Com relação aos equipamentos, há a obrigação de fornecimento de vestimentas de proteção e a responsabilização pela descontaminação e manuseio do material, além de oferecer condições para higiene após a jornada de trabalho.
Relembre
Ao todo, 85 trabalhadores foram resgatados em Uruguaiana, no dia 10 de março. Do total de pessoas, 11 são adolescentes com idades entre 14 e 17 anos. O presidente do Sindicato dos Trabalhadores Rurais de Uruguaiana disse que os empregados extraíam o arroz vermelho, considerado uma praga nas lavouras, com uma faca de serra, como as utilizadas na cozinha.
O Ministério do Trabalho e Emprego (MTE) e o Ministério Público do Trabalho (MPT) já identificaram os elos da cadeia produtiva do arroz nas duas estâncias onde houve o resgate. Seriam, segundo os órgãos, os proprietários das terras, o arrendatário de uma das fazendas, os aliciadores e uma grande empresa de sementes que comprava e controlava a safra.
O esforço da fiscalização, agora, é identificar precisamente a responsabilidade de cada um dos envolvidos. Após essa etapa, deve ocorrer a negociação do pagamento voluntário das obrigações de cada um para com os trabalhadores, em indenizações individuais, e com a sociedade, em direitos coletivos.
Conforme o MTE e o MPT, os resgatados não utilizavam equipamentos de proteção e caminhavam à exaustão antes de chegarem ao local em que desempenhavam as atividades.
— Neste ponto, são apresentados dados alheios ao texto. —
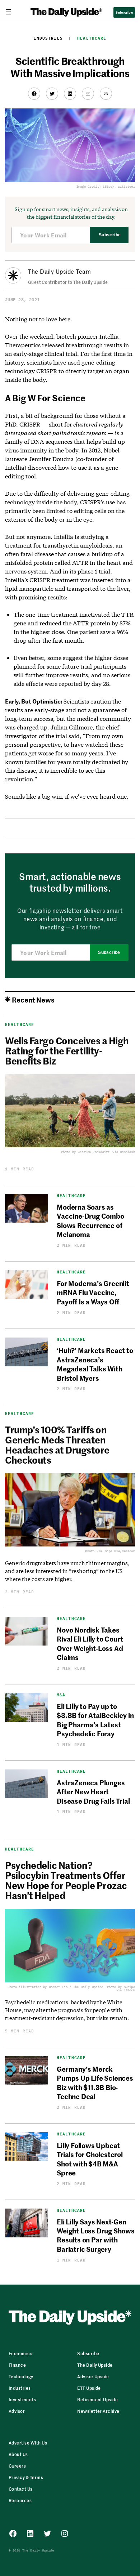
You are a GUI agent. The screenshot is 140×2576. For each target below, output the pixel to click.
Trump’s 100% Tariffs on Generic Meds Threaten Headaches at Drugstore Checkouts (57, 1444)
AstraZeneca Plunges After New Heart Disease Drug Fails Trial (93, 1791)
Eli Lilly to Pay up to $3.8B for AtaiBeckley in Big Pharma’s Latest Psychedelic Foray (95, 1719)
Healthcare (91, 38)
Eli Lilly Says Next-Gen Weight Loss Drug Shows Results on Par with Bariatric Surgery (96, 2235)
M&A (61, 1695)
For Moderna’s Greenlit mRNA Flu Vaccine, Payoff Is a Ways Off (93, 1292)
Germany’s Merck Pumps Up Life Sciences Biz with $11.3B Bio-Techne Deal (95, 2082)
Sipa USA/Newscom (120, 1551)
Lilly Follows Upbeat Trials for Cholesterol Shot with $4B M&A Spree (90, 2158)
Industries (48, 38)
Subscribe (110, 234)
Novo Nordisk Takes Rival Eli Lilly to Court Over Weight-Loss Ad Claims (90, 1643)
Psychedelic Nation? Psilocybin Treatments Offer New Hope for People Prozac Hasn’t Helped (66, 1880)
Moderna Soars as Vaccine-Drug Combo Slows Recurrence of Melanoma (90, 1220)
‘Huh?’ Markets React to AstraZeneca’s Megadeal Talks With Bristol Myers (95, 1363)
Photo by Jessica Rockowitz (85, 1151)
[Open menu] (11, 12)
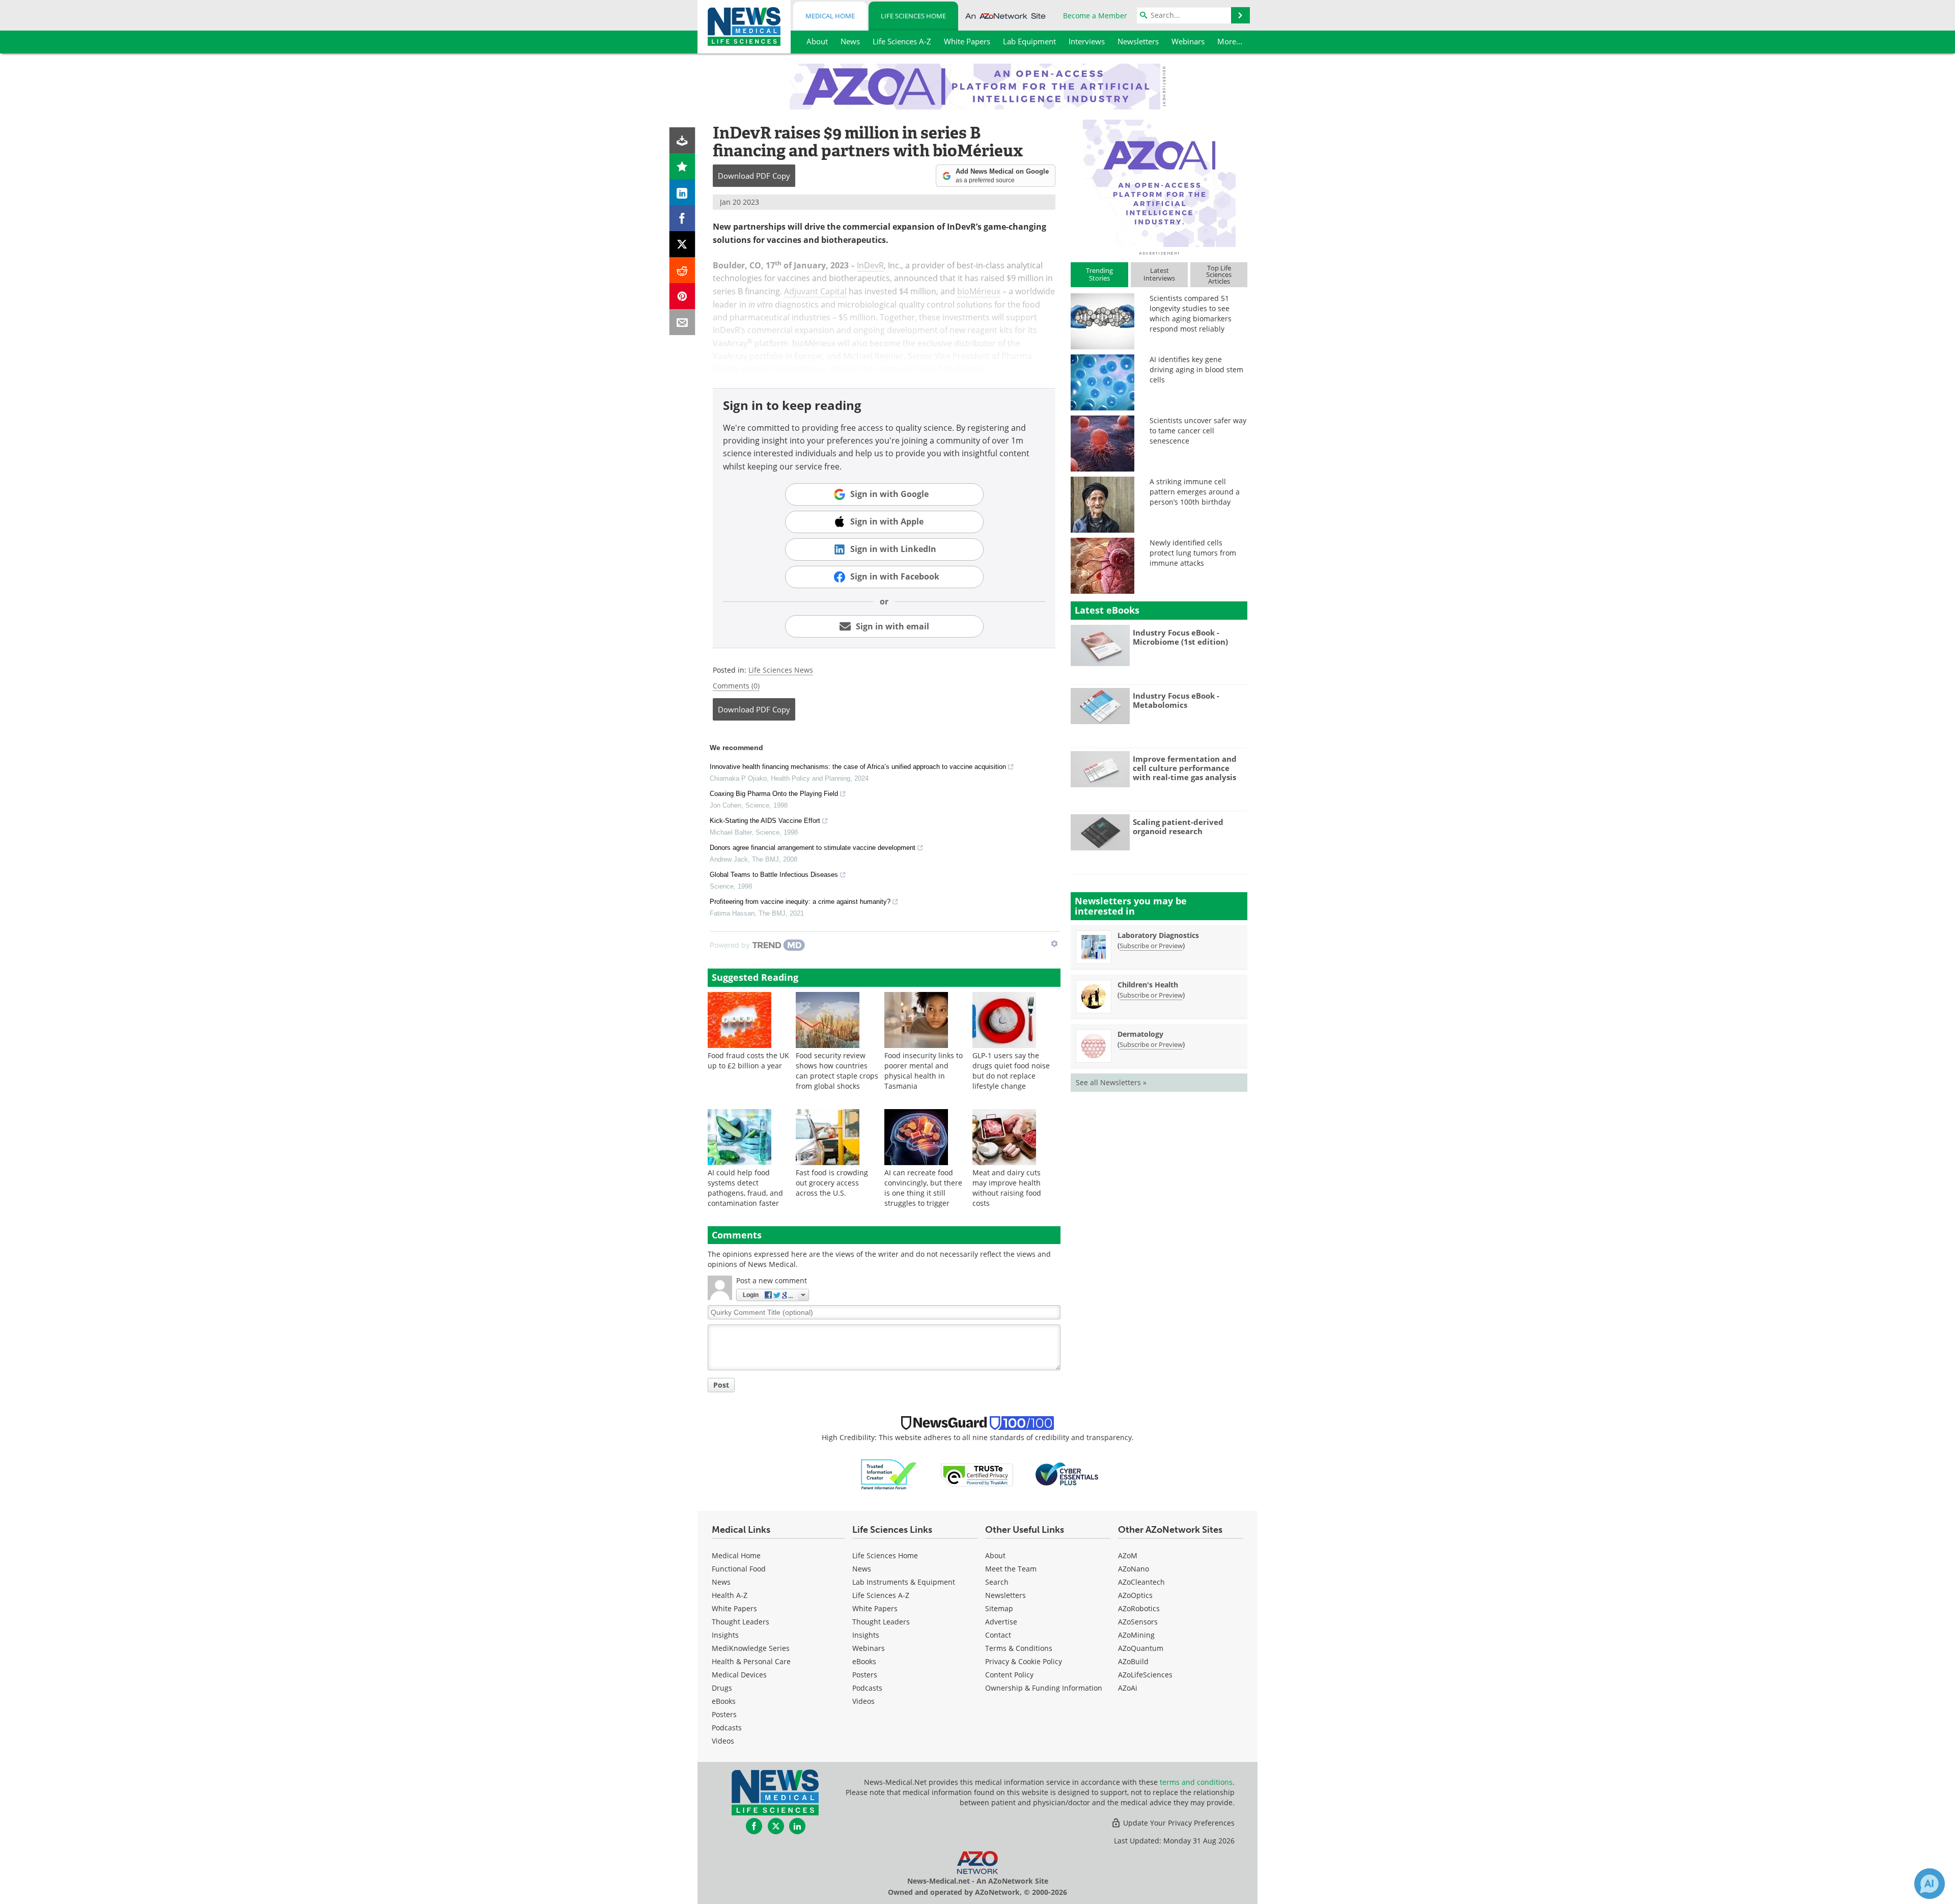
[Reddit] (682, 270)
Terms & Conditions (1018, 1648)
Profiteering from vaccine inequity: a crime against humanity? (800, 901)
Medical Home (830, 15)
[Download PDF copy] (682, 140)
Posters (724, 1714)
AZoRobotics (1139, 1608)
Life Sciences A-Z (880, 1595)
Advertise (1001, 1621)
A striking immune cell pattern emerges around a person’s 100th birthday (1195, 492)
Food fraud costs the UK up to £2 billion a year (748, 1060)
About (995, 1555)
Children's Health (1148, 984)
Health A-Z (729, 1595)
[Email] (682, 322)
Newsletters (1005, 1595)
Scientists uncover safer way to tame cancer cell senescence (1198, 431)
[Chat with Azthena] (1929, 1883)
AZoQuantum (1140, 1648)
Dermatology (1140, 1034)
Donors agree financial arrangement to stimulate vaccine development (812, 847)
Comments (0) (736, 686)
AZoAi (1127, 1688)
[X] (682, 244)
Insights (725, 1635)
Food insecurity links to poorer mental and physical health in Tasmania (923, 1071)
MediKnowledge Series (751, 1648)
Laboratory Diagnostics (1158, 935)
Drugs (722, 1688)
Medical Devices (739, 1674)
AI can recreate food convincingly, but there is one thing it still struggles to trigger (923, 1188)
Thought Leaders (740, 1621)
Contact (998, 1635)
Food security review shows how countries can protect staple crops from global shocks (837, 1071)
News (721, 1582)
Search (997, 1582)
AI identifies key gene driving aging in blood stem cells (1196, 369)
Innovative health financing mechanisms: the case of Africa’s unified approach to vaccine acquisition (858, 766)
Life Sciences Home (913, 15)
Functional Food (739, 1569)
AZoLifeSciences (1145, 1674)
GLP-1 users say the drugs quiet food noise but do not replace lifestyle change (1011, 1071)
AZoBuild (1133, 1661)
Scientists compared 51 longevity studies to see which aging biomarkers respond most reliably (1191, 313)
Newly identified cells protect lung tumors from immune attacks (1193, 553)
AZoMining (1136, 1635)
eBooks (724, 1701)
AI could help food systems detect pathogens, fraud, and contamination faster (745, 1188)
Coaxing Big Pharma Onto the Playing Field (774, 793)
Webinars (868, 1648)
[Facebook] (682, 218)
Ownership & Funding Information (1043, 1688)
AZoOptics (1135, 1595)
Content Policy (1009, 1674)
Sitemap (999, 1608)
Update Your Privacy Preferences (1178, 1823)
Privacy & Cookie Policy (1023, 1661)
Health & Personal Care (751, 1661)
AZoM (1127, 1555)
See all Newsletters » (1111, 1082)
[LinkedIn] (682, 192)
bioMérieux (978, 291)
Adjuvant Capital (815, 291)
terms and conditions (1196, 1782)
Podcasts (727, 1727)
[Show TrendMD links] (1054, 944)
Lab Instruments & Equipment (903, 1582)
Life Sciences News (780, 670)
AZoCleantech (1141, 1582)
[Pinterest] (682, 296)
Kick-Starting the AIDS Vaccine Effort (765, 820)
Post (721, 1385)
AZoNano (1133, 1569)
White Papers (734, 1608)
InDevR (870, 265)
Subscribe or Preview (1151, 945)
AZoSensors (1138, 1621)
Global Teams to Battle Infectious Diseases (774, 874)
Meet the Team (1011, 1569)
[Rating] (682, 166)
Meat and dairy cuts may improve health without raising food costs (1006, 1188)
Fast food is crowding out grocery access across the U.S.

A refeição e as ferramentas de trabalho eram custeadas pelos próprios empregados. As condições degradantes incluíam comida azeda e não fornecimento de água.
”A comida deles azedava e eles tinham que repartir o que não azedava entre eles. Sem local de descanso, então muitas vezes tinham que dormir embaixo do ônibus, que era onde tinha sombra”, relata o auditor-fiscal do trabalho Vitor Siqueira Ferreira.
Se algum deles adoecesse, teria remuneração descontada, segundo apurado pela fiscalização. Conforme os relatos, um dos adolescentes sofreu um acidente com um facão e ficou sem movimentos de dois dedos do pé.
“Era um trabalho penoso, ficavam no sol, sem alimentação, sem água potável, muitas vezes tinham que andar mais de 50 minutos, muitos andavam descalços”, diz o procurador Hermano Martins Domingues.
A operação foi realizada em duas propriedades rurais do município, após uma denúncia informar que havia jovens trabalhando sem carteira assinada. Ao chegar ao local, a fiscalização constatou a situação e identificou adultos também em condição de escravidão.